The fiscal year 2026 approved General Fund budget for the Health, Housing and Homelessness Department is $53.3 million. The sum includes $48 million for strategic support, health and human services, affordable housing, mental health services, emergency shelter services, homeless support services, shelter operations, substance abuse services and $4.2 million for the Gibson Gateway maintenance division.
https://www.abqjournal.com/news/article_42aba680-62c4-4228-95a2-da72df1a34e1.html
The Gateway Network consists of 5 shelters costing a staggering $300 Million dollars spent over the last 3 years to assist upwards of 3,000 to 5,000 unhoused. The City has become New Mexico’s de facto “homeless capitol” providing shelter and services to the homeless for all communities throughout New Mexico. The problem is that the City and the State’s unhoused numbers are getting worse and not any better after spending millions.
The Gateway Network of support for people struggling with homelessness and addiction consists of the following:
- Gateway Center– Campus providing medical, behavioral, and social services including overnight beds, first responder intake, medical sobering and respite.
- Gateway West – Safe, supportive 660-bed facility for individuals experiencing homelessness, offering specialized resources and case management. (Annual Impact: 5,700 Individuals. Open 24/7 Since 2019)
- Gateway Family – Supportive housing center for families with overnight beds, meals, and case management to help achieve stable housing. (Annual Impact: 987 Individuals Open Since 2020.

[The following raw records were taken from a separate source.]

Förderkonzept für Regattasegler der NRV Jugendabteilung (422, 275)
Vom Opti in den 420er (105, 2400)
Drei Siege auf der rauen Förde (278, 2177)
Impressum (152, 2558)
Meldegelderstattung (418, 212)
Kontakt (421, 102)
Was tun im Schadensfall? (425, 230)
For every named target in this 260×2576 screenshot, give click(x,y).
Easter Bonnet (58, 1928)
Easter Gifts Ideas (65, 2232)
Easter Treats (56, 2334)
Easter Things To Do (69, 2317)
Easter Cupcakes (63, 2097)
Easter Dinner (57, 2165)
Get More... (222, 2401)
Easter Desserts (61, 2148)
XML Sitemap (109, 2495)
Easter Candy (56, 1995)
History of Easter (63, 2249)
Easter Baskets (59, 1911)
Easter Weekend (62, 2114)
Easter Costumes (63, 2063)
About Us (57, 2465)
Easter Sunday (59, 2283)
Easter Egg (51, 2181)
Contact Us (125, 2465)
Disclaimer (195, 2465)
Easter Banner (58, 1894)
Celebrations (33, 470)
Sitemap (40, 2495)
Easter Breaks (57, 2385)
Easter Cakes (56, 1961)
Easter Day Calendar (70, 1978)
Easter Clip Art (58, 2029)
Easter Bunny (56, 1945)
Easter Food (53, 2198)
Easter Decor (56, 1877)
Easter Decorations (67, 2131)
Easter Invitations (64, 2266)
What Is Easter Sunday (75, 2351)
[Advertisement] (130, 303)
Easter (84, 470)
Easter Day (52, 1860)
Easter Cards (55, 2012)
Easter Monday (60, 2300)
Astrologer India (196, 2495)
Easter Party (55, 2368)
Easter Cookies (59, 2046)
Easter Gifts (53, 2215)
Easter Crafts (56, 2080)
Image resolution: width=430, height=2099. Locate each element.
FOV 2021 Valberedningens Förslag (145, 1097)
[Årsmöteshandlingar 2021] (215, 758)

- Gateway Recovery– 50-resident micro-community offering low-barrier beds, recovery services, and support for 18 – 24 months. Annual projected Impact: 50 – 100. Opening Early 2025
- Gateway Young Adult – Housing and support for young adults ages 15-25 experiencing homelessness, tailored to their unique needs. (Annual projected Impact: 120 Individuals. Opening Late 2025.)
COMMENTARY AND ANALYSIS
What sticks out is the staggering amount of $300 Million spent over three years to establish the five Gateway shelter system with upwards of $60 Million a year now being spent to try and provide assistance to so few, estimated to be upwards of 3,000 unhoused identified by the PIT count, with upwards of 75% refusing services. Complicating matters is the fact that the 2025 PIT study found nearly 50% of respondents were not from New Mexico. There has got to be a better way than just throwing money at the problem and East Mountain Calvary Church Minister Chas. William Holman points to a better way.
Minister Chas. William Holman is absolutely correct when he opines:
“The Gateway Center is a well-intentioned investment, but buildings alone cannot solve homelessness. … Programs don’t end homelessness. Results do. Housing, treatment, and accountability must be measured in real time. … No … plan can succeed without the involvement of Albuquerque’s churches, business owners, volunteers, and neighborhood leaders.
Mayor Tim Keller and the City would be wise to follow the recommendations Minister Chas. William Holman and implement a “Built for Zero” model, which would begin with creating the crucial tool of a single, shared, real-time by-name list. Further, the city could easily fund and implement a Heart Recovery (SAHR) program to deal with drug addiction and serious mental illness as a complement to the services being provided by the city.